The Athlon 64 X2 4850e has almost identical features to the Athlon X2 BE range of CPUs: it's based on the AM2 socket, built using 65nm (nanometer) technology and has a thermal design point (TDP) of 45W — this is the amount of heat that its cooling device must dissipate and a lower number is better. As a comparison, Intel's similar Core 2 Duo CPUs, which run at 2.66GHz, have a TDP of 65W, which makes the 4850e much more energy efficient at a similar clock frequency of 2.5GHz.
Indeed, the 4850e runs at 2.5GHz, but it has less cache — 512KB per core — than a Core 2 Duo. Nevertheless, this gives it plenty of zip for everyday applications, so much so that you won't notice any sluggishness unless you try to edit a video, update your MP3 player while browsing YouTube simultaneously. Additionally, the 4850e has a built-in DDR2 memory controller and a HyperTransport 1.0 interface, which is used to ferry data between the CPU and the chipset.
All previous, current and new-model AM2 or AM2+ based motherboards should run the 4850e without any problems, and because of its low power dynamics, it's a useful CPU for a slimline or media centre PC. We ran it in a Gigabyte GA-MA78GM-S2H motherboard, using a standard AMD cooler.
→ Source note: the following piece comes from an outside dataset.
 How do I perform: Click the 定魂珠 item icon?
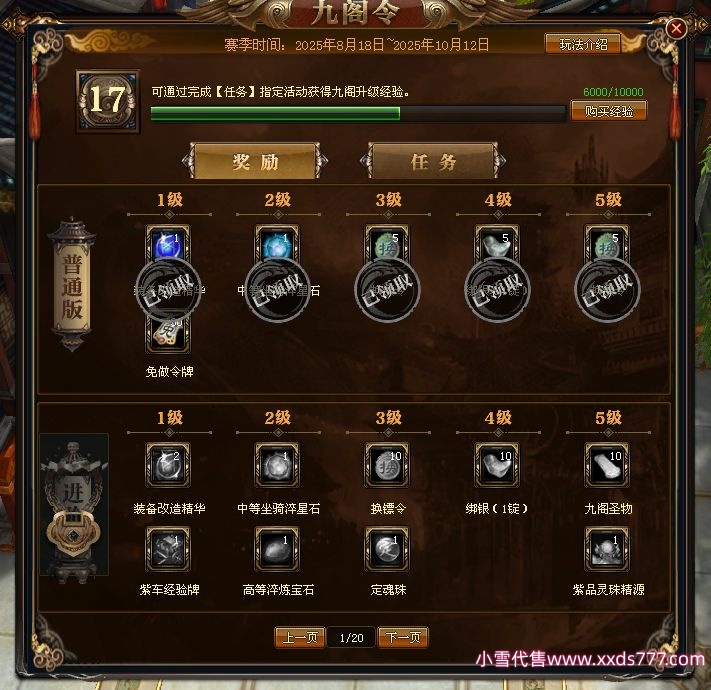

The CPU fan, which was managed by the motherboard's BIOS, didn't spin fast at all, which made the CPU run very quietly. In fact, if the 4850e is run in a machine with passively-cooled integrated graphics and a quiet hard drive, it will practically be a silent PC.
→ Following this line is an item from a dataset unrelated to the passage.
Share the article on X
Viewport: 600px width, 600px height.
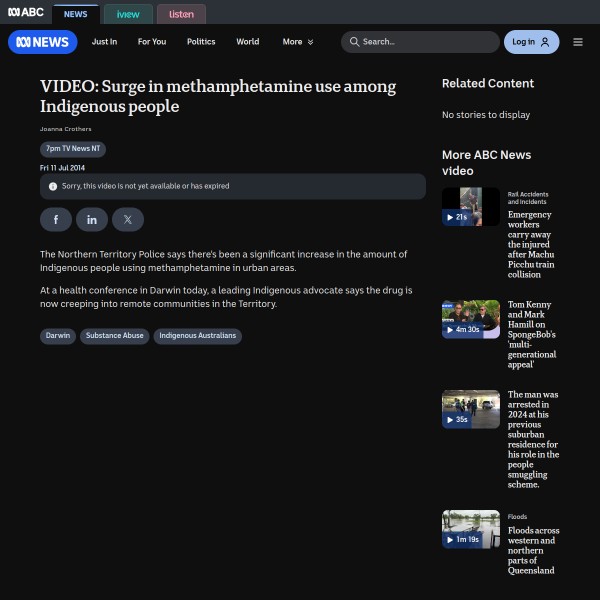point(128,219)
A TDP of 45W, while low, and less than Intel's Core 2 Duo CPUs, is not low enough for the 4850e to be run without a fan — at least not if using AMD's standard cooler. We ran it through benchmarks while using AMD's standard heat sink, but without the fan plugged in to dissipate the heat the CPU over-heated after about 10min.
As for its performance, the 4850e, installed in the aforementioned Gigabyte motherboard with 2GB RAM and running an ATI Radeon HD 3200 integrated graphics chip, scored 78 in our WorldBench 6 test, which is a decent result, but it indicates that this CPU won't be fast when working on taxing tasks such as video rendering. This was also shown in the Blender 3D rendering test, where the CPU took 1minute 26seconds, using both its cores, to render a 3-D project, which is a few seconds slower than a similarly clocked Core 2 Duo.
Realistically if you want to render videos, then a higher-powered CPU should be on your wishlist — the 4850e isn't aimed at that market, it's designed for basic home and work PCs. In our iTunes test, where we encode 53min worth of .WAV files to 192Kbps MP3 files, it recorded a time of 1min 31sec, which is a slightly sluggish result, but you won't have any problems ripping CDs.
While its performance isn't very fast, the 4850e has energy efficiency on its side. At press time AMD were unable to supply the RRP but if it's priced similarly to the Athlon X2 BE range, then the 4850e will probably sport a retail price of less than $150. Coupled with a low-cost, graphics inclusive motherboard, such as the GA-MA78GM-S2H, you can build yourself a decent work PC or media centre for a very low price, without having to sacrifice connectivity features.